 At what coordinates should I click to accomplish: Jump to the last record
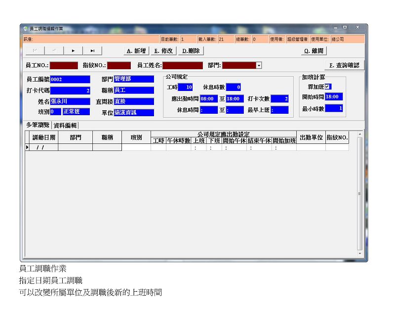(x=92, y=50)
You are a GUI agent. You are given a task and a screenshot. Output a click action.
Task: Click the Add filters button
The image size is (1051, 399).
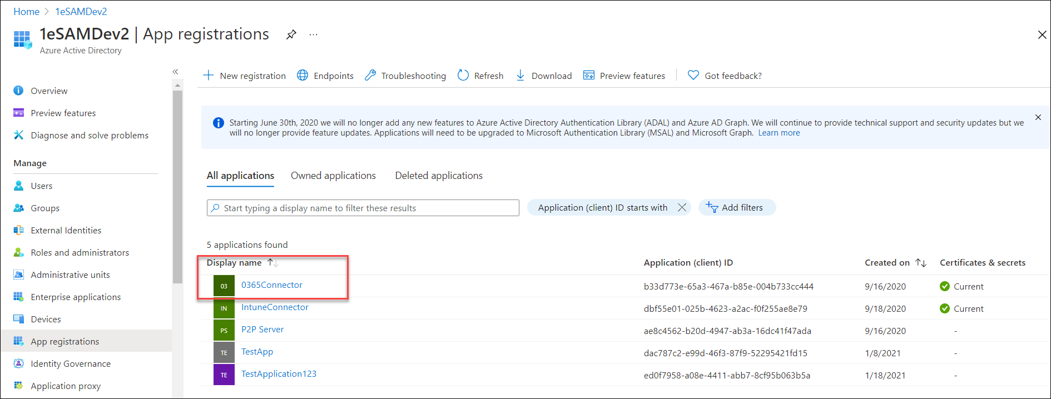[x=737, y=207]
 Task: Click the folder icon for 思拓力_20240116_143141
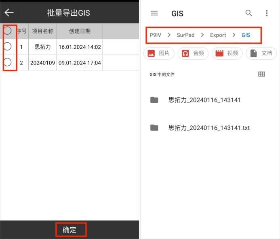[x=154, y=100]
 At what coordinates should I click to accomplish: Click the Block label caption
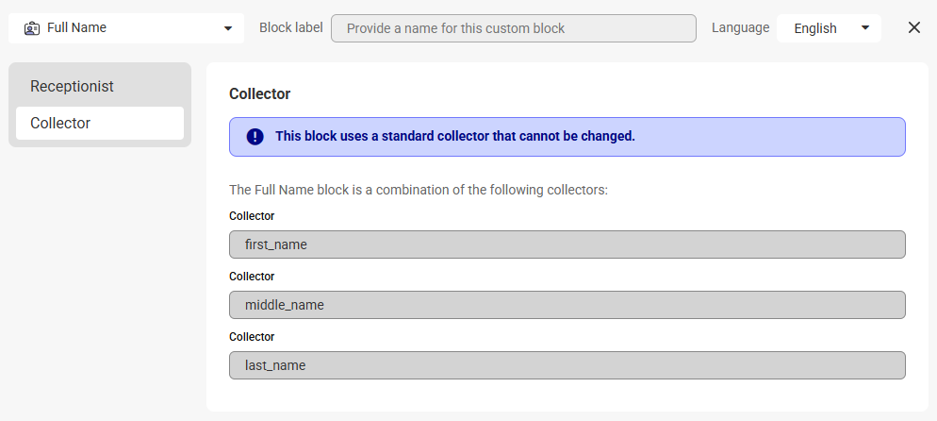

========================

[HOW TO COMPLETE THIS TASK]
Keep pictures out and return the lines from the one containing "Task: Click the folder" through the end of the listing, both included, character for character.

[RESPONSE TO THIS EXERCISE]
 Task: Click the folder icon for 思拓力_20240116_143141
[x=154, y=100]
 At what coordinates should I click to accomplish: Click the Block label caption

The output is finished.